Directions: In the entries below, find the lines that contain the word "computer" and copy them.

====== Source data ======

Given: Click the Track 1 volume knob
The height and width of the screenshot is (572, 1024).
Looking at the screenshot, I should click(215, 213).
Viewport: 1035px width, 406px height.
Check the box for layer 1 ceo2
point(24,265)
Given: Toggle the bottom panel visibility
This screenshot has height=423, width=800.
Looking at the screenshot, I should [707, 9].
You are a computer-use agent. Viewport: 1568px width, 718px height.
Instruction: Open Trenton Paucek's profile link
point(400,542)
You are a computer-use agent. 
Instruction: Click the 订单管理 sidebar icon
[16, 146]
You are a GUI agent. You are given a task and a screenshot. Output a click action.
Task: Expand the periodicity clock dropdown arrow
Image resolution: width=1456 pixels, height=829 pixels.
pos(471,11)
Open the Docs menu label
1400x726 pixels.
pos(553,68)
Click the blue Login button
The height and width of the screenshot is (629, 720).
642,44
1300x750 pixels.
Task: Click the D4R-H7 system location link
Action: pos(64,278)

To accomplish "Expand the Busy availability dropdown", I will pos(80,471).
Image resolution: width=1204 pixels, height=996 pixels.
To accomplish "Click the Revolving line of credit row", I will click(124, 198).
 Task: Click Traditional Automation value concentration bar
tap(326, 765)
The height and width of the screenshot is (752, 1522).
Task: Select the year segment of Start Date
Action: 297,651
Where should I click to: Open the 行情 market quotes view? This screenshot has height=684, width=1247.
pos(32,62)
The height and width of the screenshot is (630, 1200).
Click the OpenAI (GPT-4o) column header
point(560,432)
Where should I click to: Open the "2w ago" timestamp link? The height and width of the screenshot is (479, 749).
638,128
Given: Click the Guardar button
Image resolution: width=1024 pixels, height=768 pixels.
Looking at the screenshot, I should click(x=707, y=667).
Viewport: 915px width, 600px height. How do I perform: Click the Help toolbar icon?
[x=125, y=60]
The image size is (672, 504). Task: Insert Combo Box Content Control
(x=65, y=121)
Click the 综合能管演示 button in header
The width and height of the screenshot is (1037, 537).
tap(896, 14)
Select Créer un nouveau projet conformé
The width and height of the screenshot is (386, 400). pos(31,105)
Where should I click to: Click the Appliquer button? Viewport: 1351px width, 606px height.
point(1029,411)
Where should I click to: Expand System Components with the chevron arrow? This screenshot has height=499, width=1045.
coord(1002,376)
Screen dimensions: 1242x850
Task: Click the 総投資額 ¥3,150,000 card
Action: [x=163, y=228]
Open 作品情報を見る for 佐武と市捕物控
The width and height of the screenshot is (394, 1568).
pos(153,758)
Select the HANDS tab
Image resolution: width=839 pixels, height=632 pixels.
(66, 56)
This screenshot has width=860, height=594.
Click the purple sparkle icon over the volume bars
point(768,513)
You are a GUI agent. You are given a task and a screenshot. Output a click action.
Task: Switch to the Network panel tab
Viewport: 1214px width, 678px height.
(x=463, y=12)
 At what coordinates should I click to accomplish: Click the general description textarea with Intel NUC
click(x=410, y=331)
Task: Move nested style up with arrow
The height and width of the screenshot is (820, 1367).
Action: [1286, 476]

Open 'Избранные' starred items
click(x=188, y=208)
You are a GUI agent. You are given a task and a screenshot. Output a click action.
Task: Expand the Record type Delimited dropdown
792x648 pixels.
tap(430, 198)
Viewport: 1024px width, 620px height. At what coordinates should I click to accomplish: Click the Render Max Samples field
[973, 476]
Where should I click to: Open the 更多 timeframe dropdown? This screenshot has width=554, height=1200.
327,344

======

Exercise answer:
You are a computer-use agent. Viewport: 1568px width, 718px height.
You are a computer-use agent. 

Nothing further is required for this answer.